The Canadian Women Entrepreneurs Awards recognizes leading female entrepreneurs who have made significant contributions to the Canadian economy. Presented in five categories, the awards celebrate the outstanding leadership skills and vision of these dynamic businesswomen, who are role models for generations of young Canadian women.
In a special five-part series, Xchange shares the secrets of success of these leading women entrepreneurs. In Part 3, we speak with Cherry Tabb, co-founder and CEO of Herzig Eye Institute in Toronto, winner of the CWEY’s 2007 Innovation award.
Cherry Tabb quite literally “saw” the huge market potential of laser eye correction surgery after undergoing the procedure herself back in 1993. And since then, the CEO of Herzig Eye Institute has stuck to her vision of improving the sight of millions of vision-challenged consumers in both Canada and the U.S. Still the path hasn’t always been clear. Along the way, technology, which formed the foundation of Herzig, almost destroyed the company, and then saved it again.

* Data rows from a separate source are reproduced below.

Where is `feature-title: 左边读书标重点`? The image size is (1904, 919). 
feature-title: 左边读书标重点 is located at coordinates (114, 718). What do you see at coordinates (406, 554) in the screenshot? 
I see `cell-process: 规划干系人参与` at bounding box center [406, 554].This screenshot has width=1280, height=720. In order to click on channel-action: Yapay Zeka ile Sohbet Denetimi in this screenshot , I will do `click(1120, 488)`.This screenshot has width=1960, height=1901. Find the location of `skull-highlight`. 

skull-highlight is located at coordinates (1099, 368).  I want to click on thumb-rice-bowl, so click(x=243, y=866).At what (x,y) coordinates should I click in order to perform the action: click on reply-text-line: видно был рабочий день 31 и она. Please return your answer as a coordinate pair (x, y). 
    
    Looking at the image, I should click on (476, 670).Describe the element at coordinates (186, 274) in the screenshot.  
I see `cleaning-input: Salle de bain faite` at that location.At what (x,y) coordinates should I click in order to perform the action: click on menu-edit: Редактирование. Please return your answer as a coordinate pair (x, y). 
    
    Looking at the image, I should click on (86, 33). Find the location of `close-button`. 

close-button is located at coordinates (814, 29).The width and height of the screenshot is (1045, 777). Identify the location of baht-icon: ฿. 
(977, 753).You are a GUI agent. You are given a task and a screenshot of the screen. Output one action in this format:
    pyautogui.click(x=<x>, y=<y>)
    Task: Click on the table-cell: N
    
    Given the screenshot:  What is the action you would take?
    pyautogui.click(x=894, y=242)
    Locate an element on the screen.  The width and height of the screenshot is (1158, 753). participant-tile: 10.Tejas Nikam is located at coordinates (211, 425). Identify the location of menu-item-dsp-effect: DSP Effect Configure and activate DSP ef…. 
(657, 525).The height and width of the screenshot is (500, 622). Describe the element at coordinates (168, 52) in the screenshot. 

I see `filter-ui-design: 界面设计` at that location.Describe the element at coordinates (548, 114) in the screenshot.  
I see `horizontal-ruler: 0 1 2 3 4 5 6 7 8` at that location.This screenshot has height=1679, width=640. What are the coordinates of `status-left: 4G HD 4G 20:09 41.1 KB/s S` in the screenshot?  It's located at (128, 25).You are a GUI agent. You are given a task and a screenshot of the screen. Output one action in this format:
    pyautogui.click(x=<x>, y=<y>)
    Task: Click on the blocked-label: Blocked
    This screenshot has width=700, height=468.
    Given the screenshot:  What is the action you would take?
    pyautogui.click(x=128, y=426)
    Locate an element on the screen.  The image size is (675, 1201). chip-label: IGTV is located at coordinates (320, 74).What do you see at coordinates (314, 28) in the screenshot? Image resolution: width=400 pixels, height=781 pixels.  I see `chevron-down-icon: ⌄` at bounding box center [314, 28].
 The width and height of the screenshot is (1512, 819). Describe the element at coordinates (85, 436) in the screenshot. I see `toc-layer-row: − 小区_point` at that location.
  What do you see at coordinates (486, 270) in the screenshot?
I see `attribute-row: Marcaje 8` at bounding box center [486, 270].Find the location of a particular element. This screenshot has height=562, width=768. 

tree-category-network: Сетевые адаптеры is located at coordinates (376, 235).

But it’s how Tabb has taken high-tech procedures from mysterious to consumer-friendly that has given her a real business advantage and made the Herzig Institute a success.
Tabb, a native Texan, was managing a large multi-disciplinary health-care organization in Washington, D.C. when a colleague approached her in 1993 to start a company that would market laser vision correction in the U.S. Three years later, eager to bring the new technology to Canada, Tabb sold her U.S. interest and moved to Toronto where she teamed with Dr. Sheldon Herzig to found the Herzig Eye Institute.
Herzig flourished as consumers jumped at the chance to put down their eyeglasses forever with a quick, painless surgery and next to no recovery time. But in late 2000, the industry was broadsided when a journalist wrongly equated some side effects of laser vision surgery with “night blindness”. “It just froze people,” recalls Tabb. Skittish patients cancelled surgery en masse. “I was eight months pregnant and thinking this was going to kill my business. Literally overnight, 70% of our business just flew out the door.”
Instead of slowing down and preparing to deliver her baby, Tabb stayed focused on her shell-shocked company. “I had to take some radical steps,” she says. She laid off half of her 25 staff, leaving the rest, including herself, to perform two or three jobs apiece. Tabb returned to work after just 25 hours off to deliver her baby girl. “Having your own company is like having a baby,” she says. ³You do whatever you have to do to make it survive.”
Herzig was “on oxygen” for the next nine months, finally getting some breathing room when it became the first company in North America to use new “Wavefront” technology, a tool that allows doctors to identify, measure, and correct imperfections in an individual’s eyes 25 times more precisely than with standard methods, providing a new level of accuracy.
Herzig trademarked its new customized service, “High Definition Vision,” and did a major push to re-educate the public through advertising and TV infomercials. “Those ads,” says Tabb, “took a very complex technology that could benefit people and made it very understandable.” The result: Herzig regained traction while many competitors closed their doors.
It’s one thing to possess leading-edge technology, quite another to capitalize on it’s business advantage. Tabb has positioned the firm as a high-end medical services company that does not compromise on price, the use of advanced, proven and safe technology, or the highest standards of patient education and service (even turning away patients if the surgery is not in their best interests). It’s a strategy that she says instills confidence and trust in patients: “I was thinking of how we could serve the patient in the best way possible, and the business advantage kind of happened.”
Herzig is also the only custom vision correction surgical centre in North America to achieve ISO 9001 certification, boosting credibility and quality assurance in an industry with no regulation or certification process, and helping keep internal mechanisms organized and accountable, says Tabb.
From one Toronto location, Herzig now employs 46 staff and manages an extensive referral source network of about 250 doctors. To date, Herzig has performed custom vision correction procedures on more than 100,000 eyes and in the past five years, the company has averaged annual sales growth of 28%.
Tabb is now set on expanding Herzig’s premiere service across Canada, with plans to open six to seven locations in the next five years.